El argumento esgrimido por quienes consideran preferible que la CT entre en los temas de competencia en el sector es que dicha Comisión tiene insuficientes competencias. Estoy de acuerdo con el diagnóstico sobre la CT, pero no con la solución, que parte de la confusión entre tareas reguladoras y de defensa de la competencia.
Si la CT tiene un perfil bajo y escasas competencias e independencia, la solución pasa por reforzar estos aspectos, pero no por atribuir a la CT competencias no propias. Hacerlo así tendría efectos negativos. Por una parte, los riesgos de captura del regulador aumentarían, porque con el mismo esfuerzo se capturaría al regulador y al juez. Por otra parte, la defensa de la competencia debe actuar con criterios homogéneos, y con esta propuesta el TDC correría el riesgo de terminar entendiendo de problemas de competencia sólo en los mercados no regulados.
El riesgo no es pequeño: la Comisión Nacional de la Energía ya ha manifestado que cree debería ocuparse de los temas de defensa de la competencia en "su" sector. ¿Quién en su sano juicio defendería que las concentraciones financieras deberían juzgarse desde la perspectiva de la competencia por parte del organismo regulador (el Banco de España)?
Además, todas las concentraciones tienen efectos cruzados significativos sobre otras actividades. ¿Podrían las CR que entendieran de temas de defensa de la competencia dictar normas que afectaran a otros sectores? Si no, sus dictámenes serían incompletos y erróneos. En caso afirmativo, estarían decidiendo sobre la calificación de prácticas restrictivas en actividades ajenas a su ámbito.
En mi opinión, deberían reforzarse las funciones de las CR, pero no añadiéndoles funciones que no les son propias, y deberían residenciarse todas las competencias sobre concentraciones y prácticas restrictivas en el TDC.
Los temas de políticas de oferta, regulación y defensa de la competencia creo que son fundamentales para nuestra sociedad, porque afectan al ejercicio del poder económico en un mundo en que la concentración del mismo alcanza niveles que deben obligar a la reflexión crítica de todos.
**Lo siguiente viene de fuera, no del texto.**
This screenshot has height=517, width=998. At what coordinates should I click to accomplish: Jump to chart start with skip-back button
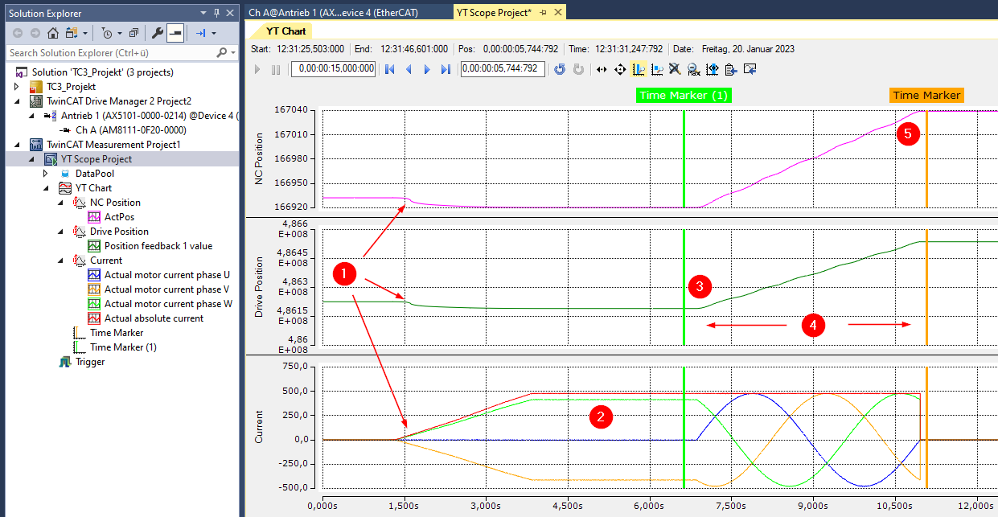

Puede que estas líneas no logren convencer a nadie, pero sí espero al menos que hayan demostrado que este tipo de temas no debe situarse en el terreno de contraponer Estado y mercado o sector público y sector privado, sino en el más fructífero de buscar a través de la competencia un mejor Estado y un mejor mercado, aunque ambos sigan siendo imperfectos.